(SOURCE MATERIAL Opens)

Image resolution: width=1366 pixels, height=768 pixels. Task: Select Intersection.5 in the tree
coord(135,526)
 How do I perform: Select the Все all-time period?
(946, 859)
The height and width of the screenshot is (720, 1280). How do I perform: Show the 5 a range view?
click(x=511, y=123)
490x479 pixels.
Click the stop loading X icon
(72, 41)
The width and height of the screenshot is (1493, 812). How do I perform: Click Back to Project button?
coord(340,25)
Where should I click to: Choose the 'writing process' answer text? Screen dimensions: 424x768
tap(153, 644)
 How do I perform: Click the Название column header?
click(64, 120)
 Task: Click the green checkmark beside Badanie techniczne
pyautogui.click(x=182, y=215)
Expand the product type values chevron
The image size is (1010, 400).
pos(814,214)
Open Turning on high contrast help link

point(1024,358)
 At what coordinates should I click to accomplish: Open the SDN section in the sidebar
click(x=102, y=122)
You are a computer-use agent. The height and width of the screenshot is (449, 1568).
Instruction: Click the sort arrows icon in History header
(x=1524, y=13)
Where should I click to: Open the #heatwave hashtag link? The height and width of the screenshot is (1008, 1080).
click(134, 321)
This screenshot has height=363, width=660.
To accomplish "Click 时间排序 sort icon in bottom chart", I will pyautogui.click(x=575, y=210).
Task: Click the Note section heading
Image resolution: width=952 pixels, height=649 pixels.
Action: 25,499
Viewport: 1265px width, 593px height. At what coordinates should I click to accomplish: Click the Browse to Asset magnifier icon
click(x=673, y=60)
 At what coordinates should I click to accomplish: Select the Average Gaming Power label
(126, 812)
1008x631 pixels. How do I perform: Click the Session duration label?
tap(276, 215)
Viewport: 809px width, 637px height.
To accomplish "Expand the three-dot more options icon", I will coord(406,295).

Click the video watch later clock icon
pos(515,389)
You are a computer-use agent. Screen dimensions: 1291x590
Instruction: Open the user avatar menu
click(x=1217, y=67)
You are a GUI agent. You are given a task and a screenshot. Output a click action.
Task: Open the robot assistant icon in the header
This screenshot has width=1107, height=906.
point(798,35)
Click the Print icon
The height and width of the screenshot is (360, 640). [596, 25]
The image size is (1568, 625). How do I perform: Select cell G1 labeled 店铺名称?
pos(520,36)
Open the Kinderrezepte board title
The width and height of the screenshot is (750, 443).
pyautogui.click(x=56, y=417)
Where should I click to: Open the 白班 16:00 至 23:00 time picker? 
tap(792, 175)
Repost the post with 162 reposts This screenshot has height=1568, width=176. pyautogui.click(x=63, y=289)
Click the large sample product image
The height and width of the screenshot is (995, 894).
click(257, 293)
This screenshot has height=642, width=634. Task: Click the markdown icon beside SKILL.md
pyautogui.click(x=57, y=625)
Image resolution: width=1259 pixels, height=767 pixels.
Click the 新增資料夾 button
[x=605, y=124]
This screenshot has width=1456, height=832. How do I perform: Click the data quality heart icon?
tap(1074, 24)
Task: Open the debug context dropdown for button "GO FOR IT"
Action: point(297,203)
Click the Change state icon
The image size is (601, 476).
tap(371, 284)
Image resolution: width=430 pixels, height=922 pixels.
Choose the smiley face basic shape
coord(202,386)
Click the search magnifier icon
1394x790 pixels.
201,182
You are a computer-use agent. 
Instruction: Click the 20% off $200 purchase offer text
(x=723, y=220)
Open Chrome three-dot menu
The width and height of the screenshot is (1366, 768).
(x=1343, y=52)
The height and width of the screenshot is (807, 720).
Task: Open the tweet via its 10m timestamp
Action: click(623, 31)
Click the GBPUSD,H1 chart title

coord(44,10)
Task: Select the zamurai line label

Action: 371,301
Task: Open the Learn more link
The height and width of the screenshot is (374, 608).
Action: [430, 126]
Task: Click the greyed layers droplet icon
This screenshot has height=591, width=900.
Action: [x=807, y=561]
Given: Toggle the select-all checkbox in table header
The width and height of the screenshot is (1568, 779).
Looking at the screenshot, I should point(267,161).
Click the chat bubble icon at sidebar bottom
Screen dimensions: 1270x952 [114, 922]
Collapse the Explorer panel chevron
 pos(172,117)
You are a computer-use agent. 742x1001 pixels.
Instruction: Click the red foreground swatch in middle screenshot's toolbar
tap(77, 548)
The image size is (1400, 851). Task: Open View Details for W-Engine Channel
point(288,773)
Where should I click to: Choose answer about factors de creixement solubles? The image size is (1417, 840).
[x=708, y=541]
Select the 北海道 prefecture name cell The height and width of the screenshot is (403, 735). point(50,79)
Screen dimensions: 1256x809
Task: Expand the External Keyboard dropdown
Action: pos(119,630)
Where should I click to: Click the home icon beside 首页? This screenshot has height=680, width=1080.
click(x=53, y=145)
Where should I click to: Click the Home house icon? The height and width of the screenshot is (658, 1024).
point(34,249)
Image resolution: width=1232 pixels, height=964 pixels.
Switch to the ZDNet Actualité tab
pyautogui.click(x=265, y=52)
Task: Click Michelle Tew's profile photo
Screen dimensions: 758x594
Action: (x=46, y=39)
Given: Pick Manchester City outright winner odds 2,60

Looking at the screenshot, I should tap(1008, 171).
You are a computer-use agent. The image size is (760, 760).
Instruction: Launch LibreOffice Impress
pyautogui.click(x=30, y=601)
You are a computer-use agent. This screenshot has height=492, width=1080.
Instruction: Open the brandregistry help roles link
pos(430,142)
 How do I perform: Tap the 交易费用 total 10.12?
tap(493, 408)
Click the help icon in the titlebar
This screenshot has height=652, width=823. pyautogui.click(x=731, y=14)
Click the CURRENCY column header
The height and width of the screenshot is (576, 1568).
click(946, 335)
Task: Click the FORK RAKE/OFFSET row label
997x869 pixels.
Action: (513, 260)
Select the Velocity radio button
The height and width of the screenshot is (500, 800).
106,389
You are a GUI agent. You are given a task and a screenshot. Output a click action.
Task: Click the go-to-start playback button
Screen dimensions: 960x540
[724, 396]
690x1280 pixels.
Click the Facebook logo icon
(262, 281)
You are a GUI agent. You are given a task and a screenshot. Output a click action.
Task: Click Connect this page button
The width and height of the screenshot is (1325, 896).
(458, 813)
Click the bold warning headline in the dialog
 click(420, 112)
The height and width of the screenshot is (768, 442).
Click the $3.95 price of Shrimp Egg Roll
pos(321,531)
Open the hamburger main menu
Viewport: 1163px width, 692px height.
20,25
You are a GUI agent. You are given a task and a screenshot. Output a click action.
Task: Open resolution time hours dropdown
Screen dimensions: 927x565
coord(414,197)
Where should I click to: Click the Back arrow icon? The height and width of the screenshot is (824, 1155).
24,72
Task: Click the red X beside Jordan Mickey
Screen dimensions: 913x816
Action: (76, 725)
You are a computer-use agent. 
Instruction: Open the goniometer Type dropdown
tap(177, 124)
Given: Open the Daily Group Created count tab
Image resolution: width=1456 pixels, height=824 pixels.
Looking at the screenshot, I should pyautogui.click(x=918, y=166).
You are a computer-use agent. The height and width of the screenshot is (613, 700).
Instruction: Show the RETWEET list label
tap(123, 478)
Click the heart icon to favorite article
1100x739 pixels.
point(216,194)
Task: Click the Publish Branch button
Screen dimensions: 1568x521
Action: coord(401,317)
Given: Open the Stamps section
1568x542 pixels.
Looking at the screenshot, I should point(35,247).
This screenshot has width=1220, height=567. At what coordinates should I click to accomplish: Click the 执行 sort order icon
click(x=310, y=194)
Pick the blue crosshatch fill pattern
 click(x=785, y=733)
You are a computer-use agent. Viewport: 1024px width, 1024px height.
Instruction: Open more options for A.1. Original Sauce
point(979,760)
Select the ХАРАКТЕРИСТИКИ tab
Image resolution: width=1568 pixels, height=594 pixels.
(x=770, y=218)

(SOURCE MATERIAL Closes)

_WHAT IS REQUIRED:_
Provide a verbatim copy of all the entries.

_REPLY:_
Image resolution: width=1366 pixels, height=768 pixels. Task: Select Intersection.5 in the tree
coord(135,526)
 How do I perform: Select the Все all-time period?
(946, 859)
The height and width of the screenshot is (720, 1280). How do I perform: Show the 5 a range view?
click(x=511, y=123)
490x479 pixels.
Click the stop loading X icon
(72, 41)
The width and height of the screenshot is (1493, 812). How do I perform: Click Back to Project button?
coord(340,25)
Where should I click to: Choose the 'writing process' answer text? Screen dimensions: 424x768
tap(153, 644)
 How do I perform: Click the Название column header?
click(64, 120)
 Task: Click the green checkmark beside Badanie techniczne
pyautogui.click(x=182, y=215)
Expand the product type values chevron
The image size is (1010, 400).
pos(814,214)
Open Turning on high contrast help link

point(1024,358)
 At what coordinates should I click to accomplish: Open the SDN section in the sidebar
click(x=102, y=122)
You are a computer-use agent. The height and width of the screenshot is (449, 1568).
Instruction: Click the sort arrows icon in History header
(x=1524, y=13)
Where should I click to: Open the #heatwave hashtag link? The height and width of the screenshot is (1008, 1080).
click(134, 321)
This screenshot has height=363, width=660.
To accomplish "Click 时间排序 sort icon in bottom chart", I will pyautogui.click(x=575, y=210).
Task: Click the Note section heading
Image resolution: width=952 pixels, height=649 pixels.
Action: 25,499
Viewport: 1265px width, 593px height. At what coordinates should I click to accomplish: Click the Browse to Asset magnifier icon
click(x=673, y=60)
 At what coordinates should I click to accomplish: Select the Average Gaming Power label
(126, 812)
1008x631 pixels. How do I perform: Click the Session duration label?
tap(276, 215)
Viewport: 809px width, 637px height.
To accomplish "Expand the three-dot more options icon", I will coord(406,295).

Click the video watch later clock icon
pos(515,389)
You are a computer-use agent. Screen dimensions: 1291x590
Instruction: Open the user avatar menu
click(x=1217, y=67)
You are a GUI agent. You are given a task and a screenshot. Output a click action.
Task: Open the robot assistant icon in the header
This screenshot has width=1107, height=906.
point(798,35)
Click the Print icon
The height and width of the screenshot is (360, 640). [596, 25]
The image size is (1568, 625). How do I perform: Select cell G1 labeled 店铺名称?
pos(520,36)
Open the Kinderrezepte board title
The width and height of the screenshot is (750, 443).
pyautogui.click(x=56, y=417)
Where should I click to: Open the 白班 16:00 至 23:00 time picker? 
tap(792, 175)
Repost the post with 162 reposts This screenshot has height=1568, width=176. pyautogui.click(x=63, y=289)
Click the large sample product image
The height and width of the screenshot is (995, 894).
click(257, 293)
This screenshot has height=642, width=634. Task: Click the markdown icon beside SKILL.md
pyautogui.click(x=57, y=625)
Image resolution: width=1259 pixels, height=767 pixels.
Click the 新增資料夾 button
[x=605, y=124]
This screenshot has width=1456, height=832. How do I perform: Click the data quality heart icon?
tap(1074, 24)
Task: Open the debug context dropdown for button "GO FOR IT"
Action: point(297,203)
Click the Change state icon
The image size is (601, 476).
tap(371, 284)
Image resolution: width=430 pixels, height=922 pixels.
Choose the smiley face basic shape
coord(202,386)
Click the search magnifier icon
1394x790 pixels.
201,182
You are a computer-use agent. 
Instruction: Click the 20% off $200 purchase offer text
(x=723, y=220)
Open Chrome three-dot menu
The width and height of the screenshot is (1366, 768).
(x=1343, y=52)
The height and width of the screenshot is (807, 720).
Task: Open the tweet via its 10m timestamp
Action: click(623, 31)
Click the GBPUSD,H1 chart title

coord(44,10)
Task: Select the zamurai line label

Action: 371,301
Task: Open the Learn more link
The height and width of the screenshot is (374, 608).
Action: [430, 126]
Task: Click the greyed layers droplet icon
This screenshot has height=591, width=900.
Action: [x=807, y=561]
Given: Toggle the select-all checkbox in table header
The width and height of the screenshot is (1568, 779).
Looking at the screenshot, I should point(267,161).
Click the chat bubble icon at sidebar bottom
Screen dimensions: 1270x952 [114, 922]
Collapse the Explorer panel chevron
 pos(172,117)
You are a computer-use agent. 742x1001 pixels.
Instruction: Click the red foreground swatch in middle screenshot's toolbar
tap(77, 548)
The image size is (1400, 851). Task: Open View Details for W-Engine Channel
point(288,773)
Where should I click to: Choose answer about factors de creixement solubles? The image size is (1417, 840).
[x=708, y=541]
Select the 北海道 prefecture name cell The height and width of the screenshot is (403, 735). point(50,79)
Screen dimensions: 1256x809
Task: Expand the External Keyboard dropdown
Action: pos(119,630)
Where should I click to: Click the home icon beside 首页? This screenshot has height=680, width=1080.
click(x=53, y=145)
Where should I click to: Click the Home house icon? The height and width of the screenshot is (658, 1024).
point(34,249)
Image resolution: width=1232 pixels, height=964 pixels.
Switch to the ZDNet Actualité tab
pyautogui.click(x=265, y=52)
Task: Click Michelle Tew's profile photo
Screen dimensions: 758x594
Action: (x=46, y=39)
Given: Pick Manchester City outright winner odds 2,60

Looking at the screenshot, I should tap(1008, 171).
You are a computer-use agent. The image size is (760, 760).
Instruction: Launch LibreOffice Impress
pyautogui.click(x=30, y=601)
You are a computer-use agent. This screenshot has height=492, width=1080.
Instruction: Open the brandregistry help roles link
pos(430,142)
 How do I perform: Tap the 交易费用 total 10.12?
tap(493, 408)
Click the help icon in the titlebar
This screenshot has height=652, width=823. pyautogui.click(x=731, y=14)
Click the CURRENCY column header
The height and width of the screenshot is (576, 1568).
click(946, 335)
Task: Click the FORK RAKE/OFFSET row label
997x869 pixels.
Action: (513, 260)
Select the Velocity radio button
The height and width of the screenshot is (500, 800).
106,389
You are a GUI agent. You are given a task and a screenshot. Output a click action.
Task: Click the go-to-start playback button
Screen dimensions: 960x540
[724, 396]
690x1280 pixels.
Click the Facebook logo icon
(262, 281)
You are a GUI agent. You are given a task and a screenshot. Output a click action.
Task: Click Connect this page button
The width and height of the screenshot is (1325, 896).
(458, 813)
Click the bold warning headline in the dialog
 click(420, 112)
The height and width of the screenshot is (768, 442).
Click the $3.95 price of Shrimp Egg Roll
pos(321,531)
Open the hamburger main menu
Viewport: 1163px width, 692px height.
20,25
You are a GUI agent. You are given a task and a screenshot. Output a click action.
Task: Open resolution time hours dropdown
Screen dimensions: 927x565
coord(414,197)
Where should I click to: Click the Back arrow icon? The height and width of the screenshot is (824, 1155).
24,72
Task: Click the red X beside Jordan Mickey
Screen dimensions: 913x816
Action: (76, 725)
You are a computer-use agent. 
Instruction: Open the goniometer Type dropdown
tap(177, 124)
Given: Open the Daily Group Created count tab
Image resolution: width=1456 pixels, height=824 pixels.
Looking at the screenshot, I should pyautogui.click(x=918, y=166).
You are a computer-use agent. The height and width of the screenshot is (613, 700).
Instruction: Show the RETWEET list label
tap(123, 478)
Click the heart icon to favorite article
1100x739 pixels.
point(216,194)
Task: Click the Publish Branch button
Screen dimensions: 1568x521
Action: coord(401,317)
Given: Open the Stamps section
1568x542 pixels.
Looking at the screenshot, I should point(35,247).
This screenshot has width=1220, height=567. At what coordinates should I click to accomplish: Click the 执行 sort order icon
click(x=310, y=194)
Pick the blue crosshatch fill pattern
 click(x=785, y=733)
You are a computer-use agent. Viewport: 1024px width, 1024px height.
Instruction: Open more options for A.1. Original Sauce
point(979,760)
Select the ХАРАКТЕРИСТИКИ tab
Image resolution: width=1568 pixels, height=594 pixels.
(x=770, y=218)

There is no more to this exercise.